Cientistas deram um passo impressionante para entender como o universo funciona. Uma equipe internacional de astrônomos conseguiu criar um universo sintético em computador que reproduz, com alto nível de fidelidade, as principais características do cosmos real. O feito foi descrito recentemente em um estudo científico e chamou atenção por sua precisão.
O projeto recebeu o nome de COLIBRE e não tem a intenção de “brincar de deus”. O objetivo é testar o modelo cosmológico padrão, usado há décadas para explicar a formação de galáxias e a evolução do universo. Segundo os pesquisadores, os resultados reforçam que esse modelo continua sólido, apesar de questionamentos recentes vindos de novas observações espaciais.
De acordo com os autores do estudo, as galáxias criadas na simulação são tão realistas que se tornam praticamente indistinguíveis das observadas por telescópios. Elas apresentam números, tamanhos, cores e luminosidades muito semelhantes às galáxias reais, algo considerado um marco para a astrofísica moderna.

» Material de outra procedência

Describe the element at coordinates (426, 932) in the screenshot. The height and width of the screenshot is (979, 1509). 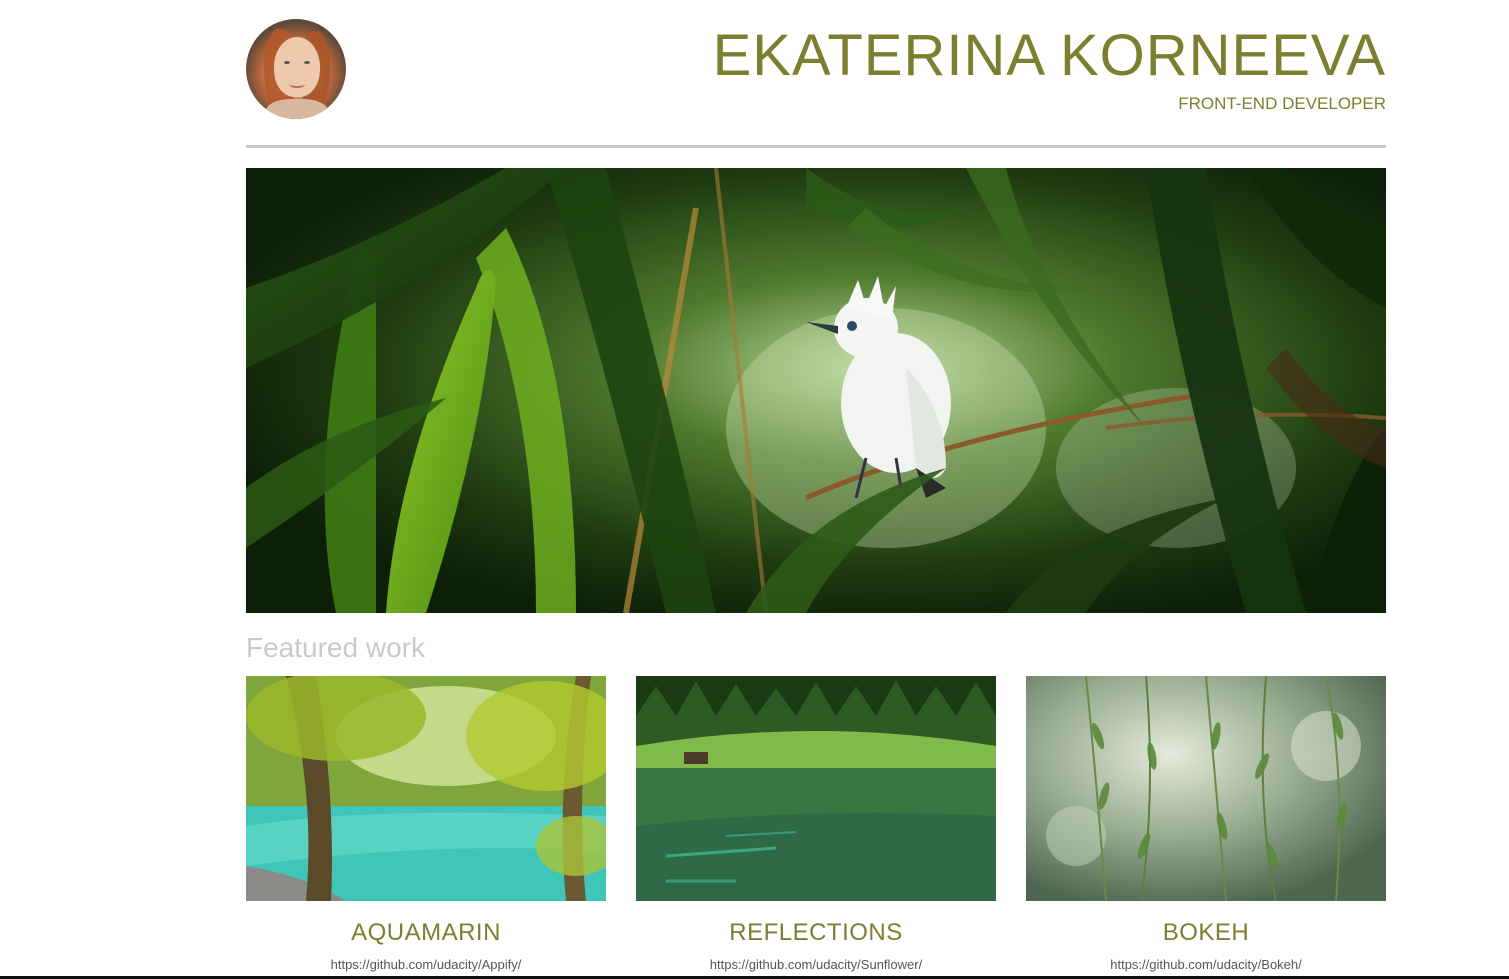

Um dos grandes avanços do COLIBRE está no detalhamento. Diferente de simulações anteriores, este universo virtual consegue modelar gases frios e poeira cósmica dentro das galáxias, componentes fundamentais para a formação de estrelas. Até então, esses elementos eram ignorados por serem complexos demais para calcular em larga escala.
Para alcançar esse nível de precisão, a equipe trabalhou no projeto por quase dez anos. As simulações mais complexas foram executadas no supercomputador COSMA8, da Universidade de Durham, no Reino Unido. Somente o maior modelo exigiu cerca de 72 milhões de horas de processamento, um volume gigantesco mesmo para padrões científicos.
O timing da descoberta é importante. Observações recentes feitas pelo Telescópio Espacial James Webb levantaram dúvidas sobre partes do modelo cosmológico atual, especialmente ao revelar galáxias surpreendentemente grandes no início do universo. O universo sintético do COLIBRE ajuda a mostrar que esses achados ainda podem ser explicados pelas teorias existentes.
Os cientistas afirmam que agora começa uma segunda fase do trabalho. Levará anos para analisar completamente a enorme quantidade de dados gerados pela simulação. Esse material poderá ajudar a responder questões sobre matéria escura, energia escura e a evolução das primeiras estruturas cósmicas.
Além do impacto teórico, o projeto também serve como um laboratório virtual. Com ele, pesquisadores podem testar hipóteses e comparar diretamente universos simulados com observações reais, sem depender apenas de novas missões espaciais, que costumam ser caras e demoradas.
No fim, o COLIBRE mostra o quanto a ciência avançou. Criar um universo digital que se comporta como o real não resolve todos os mistérios do cosmos, mas aproxima os astrônomos de respostas para perguntas que a humanidade faz há séculos sobre a origem e o destino do universo.